Wednesday, November 26, 2014
Roasted Root Vegetable Soup
The taste was intriguing. I added the parsnips because you all may be tired of how many different ways I can turn carrots into soup. Mixing the veggies with the rosemary gave the soup a sweet/savory combination that tasted like I had added nutmeg. It is also a very filling soup, and much thicker than I had expected, given how watery everything looked in the pot.
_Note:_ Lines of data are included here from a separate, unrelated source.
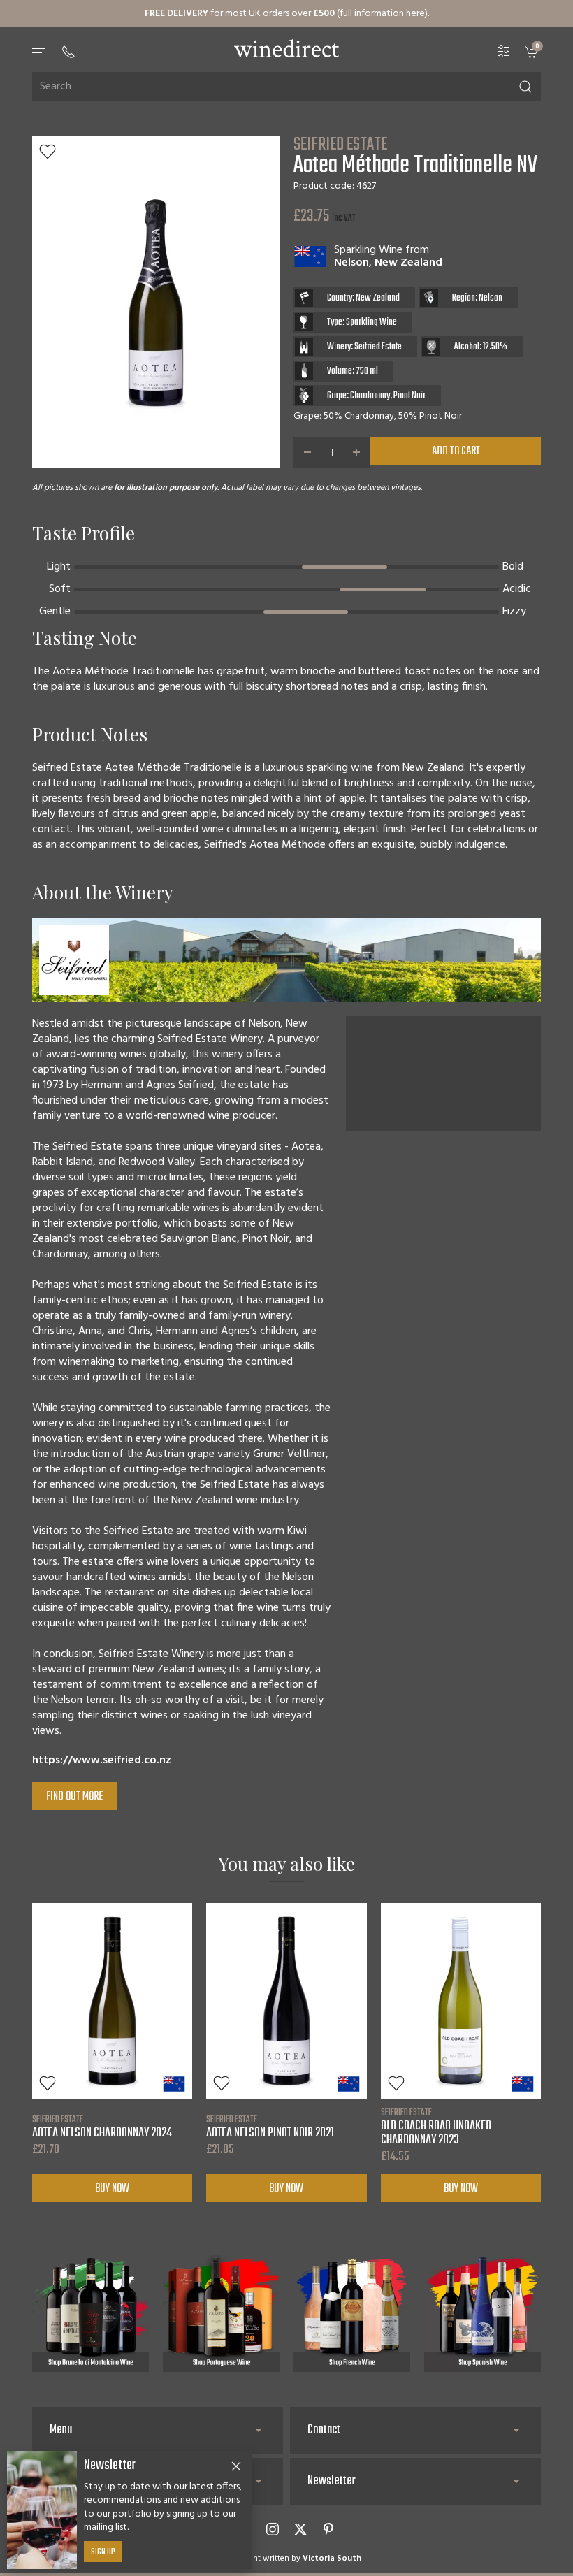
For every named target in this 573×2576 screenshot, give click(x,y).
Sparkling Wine (368, 250)
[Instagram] (272, 2529)
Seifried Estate (340, 145)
*1/2 lb carrots, peeled and chopped
1 lb parsnips, peeled and chopped
*4 ribs celery, chopped
2 Tb oil, divided
*1/2 tsp dried oregano
*1 tsp dried rosemary
*1/2 C diced onion
*1 quart chicken or vegetable stock (low sodium)
salt and pepper to taste
1. Line a baking sheet with foil and preheat oven to 400º. Coat carrots, parsnips, and celery with 1 Tb oil and arrange on the baking sheet in a single layer. Sprinkle with oregano and rosemary and bake until just beginning to char, about 45 minutes. Stir every 15 minutes to keep from sticking to pan.
2. Remove vegetables from oven and set aside. In large saucepan, sauté onion in 1 Tb oil until browned, about 8 minutes. Add stock and roasted vegetables and bring to a boil. Reduce heat, cover, and simmer until vegetables are completely softened, about 15 minutes.